Biggz moved to a subdivision. All the houses look the same, every last one of them, and the bus ride out there took at least a half hour of deafening silence. There's a cobblestone driveway and everything. It makes Moses a little sick to imagine Biggz living out here, away from them.

The door opens very slowly, and Biggz's mum peers out warily. "Boys." Her voice is thick and raspy. Moses thinks she might be ill. "Out of juvie, then, Moses?"

"Yes'm," Moses mumbles, struggling to meet her eyes. "Is, ah, Biggz in?"

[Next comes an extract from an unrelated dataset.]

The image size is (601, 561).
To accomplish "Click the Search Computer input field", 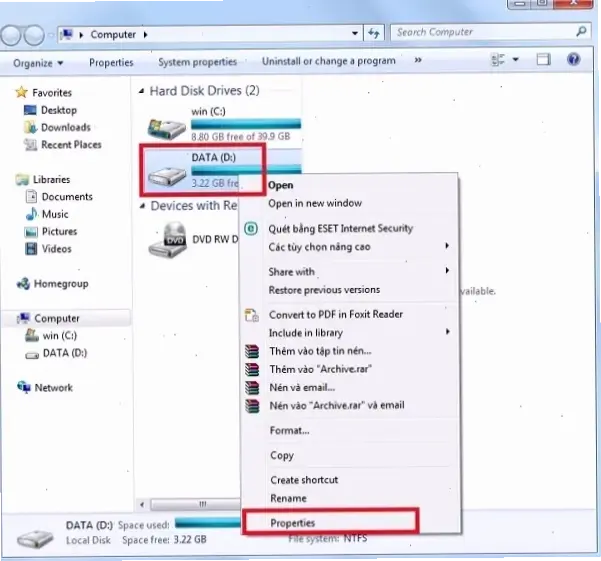I will tap(480, 32).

A misty look goes over her eyes and she cranes her neck slightly before nodding, almost reluctantly. The door swings open and she ushers them in. "He's in the back room. First door on the left of the hallway."

Pest leads the way, and Moses imagines that he's been here only once before, imagines that Biggz was still holed up in his room even then. The door clicks open and creaks a little, and Moses has to bite his tongue from saying anything, because he expected this, he did.

The room is dark, the absence of light made even more obvious by its only source: a flickering telly, cartoons playing at a low enough volume for Moses to wonder how Biggz even hears it. Biggz himself is curled up on his bed, wrapped in a blanket, and he barely even moves his head when they step onto the shag carpeting.

"Out of juvie, Moses?" His voice is so different, so quiet, so unlike Biggz, and it makes Moses regret ever coming to see him.

He can almost see the blood on his hands when he stares at them. "Got out yesterday."

Biggz sits up, and even that effort seems forced and unnatural. "There's a light switch right there." He points, and Moses flicks it up, blinking once or twice at the sudden flow of light. He can finally see Biggz fully, and there's a sick feeling in his stomach when he does. Biggz lost a lot of weight. He looks frail and fragile, so tiny, and it makes Moses hate himself.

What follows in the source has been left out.